Ao contrário do que se possa imaginar em uma caso que, como esse, envolve instituições fortes como a Polícia Militar, Friggi afirma não ter sofrido nenhum tipo de ameaça ou coerção, e nem saber de algum outro promotor que tenha passado por algo parecido. A pressão, ele explica, existe nas relações pessoais em uma sociedade que entende justiça como a morte de todos os infratores. “Existe uma pressão externa, do círculo de relacionamento que não conhece o processo.
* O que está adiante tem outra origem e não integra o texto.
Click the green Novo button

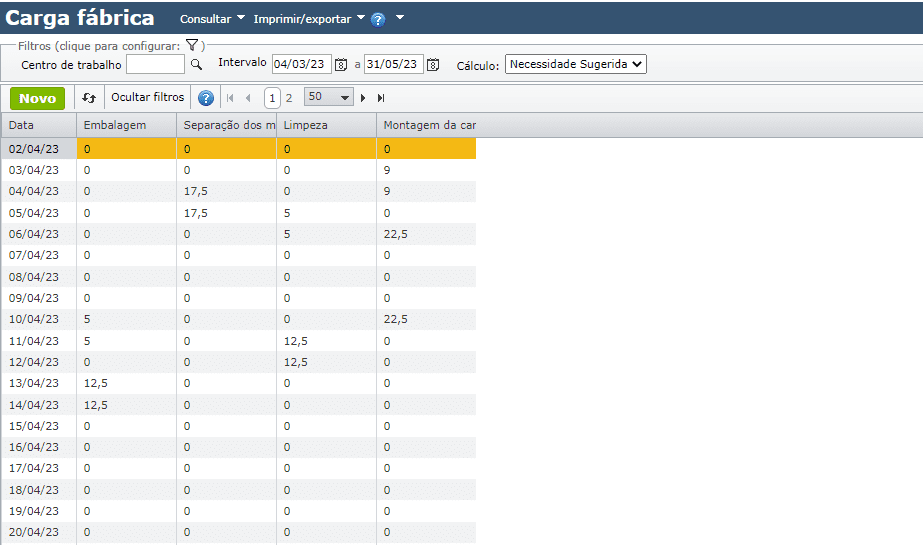pos(38,98)
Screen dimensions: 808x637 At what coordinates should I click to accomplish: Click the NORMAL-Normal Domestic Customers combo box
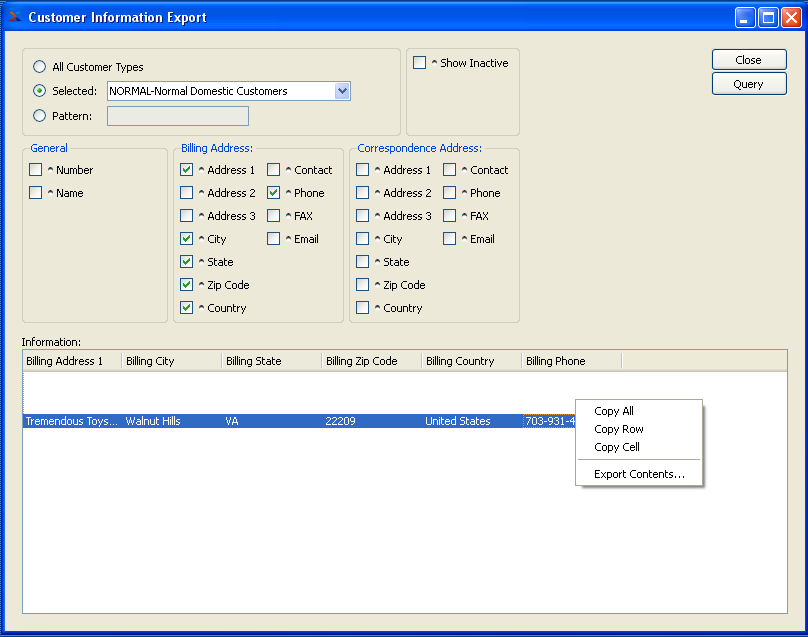pyautogui.click(x=220, y=91)
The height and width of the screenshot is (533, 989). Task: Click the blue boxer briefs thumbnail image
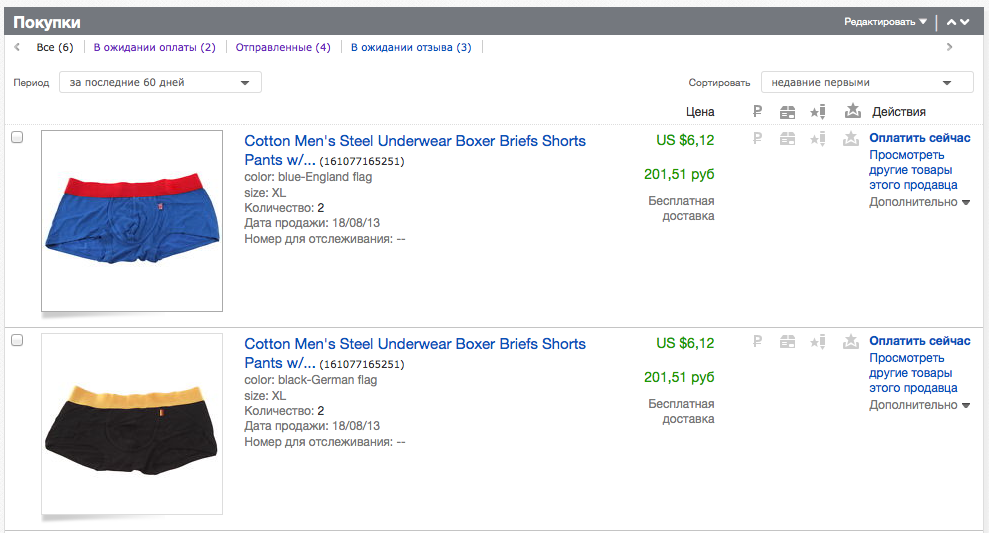(132, 221)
Houve pessoas próximas a mim afirmando que ‘eram bandidos, tinha é que dar medalha para os policiais’, mas da corporação [da polícia], de jeito nenhum”.
Em meio à exaustiva rotina de estudos, à solidão e até ao término, o trabalho foi feito e o dia dos júris chegou. Enquanto Fernando apresentou a tese para o público, com uma fala técnica e detalhada, Márcio foi o responsável pela réplica na fase de debates entre acusação e defesa. Sua eloquência e dramaticidade foram consideradas fator decisivo para convencer os sete jurados e para o resultado vitorioso de 156 anos de condenação aos 26 policiais julgados. No segundo julgamento que participou, ao lado de Eduardo Canto, declamou a música Haiti, de Gilberto Gil - enquanto a defesa apelava para Roberto Carlos, com É Preciso Saber Viver (indiretamente clamando ao júri para escolher o “bem” e não o “mal”).
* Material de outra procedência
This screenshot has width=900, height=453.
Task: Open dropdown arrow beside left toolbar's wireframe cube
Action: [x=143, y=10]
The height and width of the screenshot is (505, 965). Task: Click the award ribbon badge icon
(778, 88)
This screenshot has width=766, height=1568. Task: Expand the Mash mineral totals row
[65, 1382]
Apesar de ser considerado um promotor que utiliza a emoção para tocar o júri, quando fala do Carandiru, Friggi parece pensar em cada palavra, racionalizando cuidadosamente o seu discurso e passando longe de qualquer emotividade. Perguntado se teve algum caso específico, alguma morte mais brutal ou história que lhe chamou a atenção, dentre tantos presos assassinados friamente no Carandiru, ele responde sem afetação e volta a sua fala para o trabalho técnico feito: “O que marca muito é a clareza da execução. A perícia que foi feita no local foi crucial para a definição do caso. Os corpos foram todos removidos e amontoados no primeiro andar. É uma cena muito chocante, mas além da cena em si, que por si só é marcante, o perito foi excepcional em ter o cuidado de analisar todos os furinhos, de todos os andares, de todo o pavilhão nove. Ele foi impecável”.
"O Superior Tribunal de Justiça já deu um sinal de que o nosso Tribunal de Justiça foi omisso. Como é possível anular um trabalho dessa envergadura? Não foi um júri, foram vários, em que a sociedade decidiu em um mesmo sentido"
A decisão do Tribunal de Justiça de São Paulo, que anulou as condenações do júri e decidiu pedir que fossem feitos novamente, para o promotor, sinaliza uma intenção prévia, um julgamento ideologicamente contaminado. "O Superior Tribunal de Justiça já deu um sinal de que o nosso Tribunal de Justiça foi omisso. Como é possível anular um trabalho dessa envergadura? Não foi um júri, foram vários em que a sociedade decidiu em um mesmo sentido".
Apesar de as medidas contrárias que acabam por prolongar o processo e o cumprimento da justiça, ele se diz otimista e acredita na turma do STJ para validar a decisão dos jurados e o trabalho da promotoria.